No es cierto que sea el referido Protocolo: un imperativo de la política sanitaria nacional, en salud sexual y reproductiva, pues los médicos ya se manejan con las guías de buenas prácticas médicas habitualmente y con actualización en ateneos.

No es cierto que el Protocolo garantice los derechos sexuales y los derechos reproductivos de las personas pues está orientado a la supresión del embarazo y no a la etapa previa.

No es cierto que garantice los derechos de los pacientes, pues no considera al Niño concebido, en su condición de paciente (hoy en día,se hacen numerosas intervenciones de Niños, preventivas en el útero de la madre).

No es cierto que se base en toda la evidencia científica actualizada, pues suprime toda la evidencia referida a la Vida del Niño Concebido y su tutela como tal.

No es cierto que pueda necesariamente equipararse: “atender la salud” con “protocolizar abortos cuando: los mismos no están en curso. Es decir, cuando no se han dado naturalmente o producido; y los tiene que producir el equipo de salud pública”.

No es cierto que oriente por el principio de equidad, para llevar las mejores prácticas a quienes más la necesitan. Pues precisamente pareciera, que no se ve como un problema el embarazo, en esta franja de la sociedad.

No es cierto que necesariamente se deba incorporar, todas las recomendaciones internacionales, acerca de los procedimientos para un aborto, que llama interrupción legal del embarazo, en un país donde el aborto es un delito y aún no fue ley.

Tomó los protocolos anteriores que consideraban erróneamente a la interrupción legal del embarazo y que después del debate fallido del año pasado, nadie puede tener dudas que: EL ABORTO NO ES LEGAL EN LA REPÚBLICA ARGENTINA.

El protocolo habla de un reconocimiento de derechos cada vez más integral e inclusivo – excepto para el Niño Concebido -, al cual no se lo considera y resulta excluido de toda tutela legal y médica para el protocolo.

Cita la Ley N° 25.673 que crea el Programa Nacional de Salud Sexual y Procreación Responsable, dentro del ámbito del Ministerio de Salud. La única cuestión de responsabilidad que no está considerada en este programa, es hacerse cargo del Niño Concebido- sea por las circunstancias que sean -

Manifiesta el Protocolo que ha tomado intervención de su competencia, el Servicio Jurídico del Ministerio de Salud. Realmente, cuesta creer que si existió un asesoramiento del Servicio Jurídico, no se haya reparado en cuestiones de terminología técnica muy básica, que no es menor para el caso.

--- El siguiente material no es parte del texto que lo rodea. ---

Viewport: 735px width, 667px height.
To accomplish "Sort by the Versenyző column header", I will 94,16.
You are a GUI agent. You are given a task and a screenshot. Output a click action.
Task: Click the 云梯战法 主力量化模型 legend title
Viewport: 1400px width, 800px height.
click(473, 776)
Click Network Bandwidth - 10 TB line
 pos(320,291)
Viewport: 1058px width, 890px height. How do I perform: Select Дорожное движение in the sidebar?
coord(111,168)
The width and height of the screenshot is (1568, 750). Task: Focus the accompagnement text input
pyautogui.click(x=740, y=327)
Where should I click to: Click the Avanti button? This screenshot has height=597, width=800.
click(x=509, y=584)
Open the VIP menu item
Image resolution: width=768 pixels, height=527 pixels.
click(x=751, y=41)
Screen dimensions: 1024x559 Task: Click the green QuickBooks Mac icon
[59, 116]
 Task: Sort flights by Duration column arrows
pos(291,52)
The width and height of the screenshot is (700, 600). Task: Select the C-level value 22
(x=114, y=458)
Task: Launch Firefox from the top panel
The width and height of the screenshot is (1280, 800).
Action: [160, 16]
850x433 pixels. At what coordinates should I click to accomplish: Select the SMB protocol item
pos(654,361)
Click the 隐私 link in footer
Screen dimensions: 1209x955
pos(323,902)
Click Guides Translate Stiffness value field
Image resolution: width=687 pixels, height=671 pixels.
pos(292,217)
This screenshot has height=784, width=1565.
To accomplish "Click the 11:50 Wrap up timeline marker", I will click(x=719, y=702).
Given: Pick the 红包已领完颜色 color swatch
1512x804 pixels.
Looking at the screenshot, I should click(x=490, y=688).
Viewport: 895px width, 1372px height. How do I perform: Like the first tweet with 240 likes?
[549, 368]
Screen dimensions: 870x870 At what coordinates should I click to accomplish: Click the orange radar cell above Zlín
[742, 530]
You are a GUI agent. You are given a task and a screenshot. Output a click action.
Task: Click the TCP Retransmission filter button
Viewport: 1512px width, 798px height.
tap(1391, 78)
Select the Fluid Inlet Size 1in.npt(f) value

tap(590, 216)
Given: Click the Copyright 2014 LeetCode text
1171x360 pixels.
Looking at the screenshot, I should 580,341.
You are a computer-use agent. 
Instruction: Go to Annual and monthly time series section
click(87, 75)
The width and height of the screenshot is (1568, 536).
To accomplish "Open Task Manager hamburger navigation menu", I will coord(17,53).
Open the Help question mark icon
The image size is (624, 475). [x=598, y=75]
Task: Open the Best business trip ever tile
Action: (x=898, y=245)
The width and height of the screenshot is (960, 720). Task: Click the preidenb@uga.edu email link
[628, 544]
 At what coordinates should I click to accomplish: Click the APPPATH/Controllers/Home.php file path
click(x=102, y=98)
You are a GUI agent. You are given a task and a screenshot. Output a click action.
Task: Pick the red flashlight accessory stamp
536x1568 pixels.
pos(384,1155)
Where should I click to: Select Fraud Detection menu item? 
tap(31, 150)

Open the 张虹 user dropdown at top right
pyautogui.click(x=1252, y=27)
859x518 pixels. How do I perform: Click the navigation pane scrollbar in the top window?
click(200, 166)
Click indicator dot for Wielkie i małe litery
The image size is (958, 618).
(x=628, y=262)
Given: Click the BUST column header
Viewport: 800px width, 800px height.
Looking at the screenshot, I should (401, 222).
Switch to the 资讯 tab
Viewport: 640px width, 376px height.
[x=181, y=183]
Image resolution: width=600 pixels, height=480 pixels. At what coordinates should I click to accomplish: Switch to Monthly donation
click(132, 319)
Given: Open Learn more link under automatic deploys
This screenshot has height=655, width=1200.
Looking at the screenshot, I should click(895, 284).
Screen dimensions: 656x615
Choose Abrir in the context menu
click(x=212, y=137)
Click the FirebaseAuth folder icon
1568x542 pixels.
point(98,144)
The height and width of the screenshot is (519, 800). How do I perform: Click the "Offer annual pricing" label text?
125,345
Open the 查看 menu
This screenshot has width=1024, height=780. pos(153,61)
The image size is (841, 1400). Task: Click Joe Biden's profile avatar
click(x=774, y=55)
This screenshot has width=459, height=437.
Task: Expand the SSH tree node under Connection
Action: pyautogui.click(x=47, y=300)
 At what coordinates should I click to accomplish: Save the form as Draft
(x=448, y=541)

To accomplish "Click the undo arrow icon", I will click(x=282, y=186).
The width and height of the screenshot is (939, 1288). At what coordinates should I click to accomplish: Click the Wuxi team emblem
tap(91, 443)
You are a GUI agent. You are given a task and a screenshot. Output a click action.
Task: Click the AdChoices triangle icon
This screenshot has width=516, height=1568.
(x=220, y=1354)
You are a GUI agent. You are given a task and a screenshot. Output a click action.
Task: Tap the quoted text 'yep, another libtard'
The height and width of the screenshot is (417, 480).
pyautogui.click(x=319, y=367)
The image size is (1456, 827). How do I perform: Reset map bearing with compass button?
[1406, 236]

Refiere al Art. 23 de la Ley de Ministerios Nº 22.520, sus modificatorias y reglamentarias. Recuérdese que las facultades y competencias que surgen de la ley de Ministerios, encuentran un norte en la Constitución Nacional y en la Convención de los Derechos del Niño, incorporada al Art. 75 inciso 22, de nuestra Carta Magna.

Refiere en su Art. 1 que: Aprueba el Protocolo para la atención integral de las personas con derecho a la interrupción legal del embarazo. Me remito a lo referido up supra, respecto del Art. 86 del Código Penal y la No punibilidad, que no es legalidad.

Esperemos en lo inmediato, se ponga particular énfasis en la Protección Integral de los Derechos de los Niños/As y Adolescentes. Especialmente, respecto del Niño por Nacer y de quienes están en un grado de vulnerabilidad.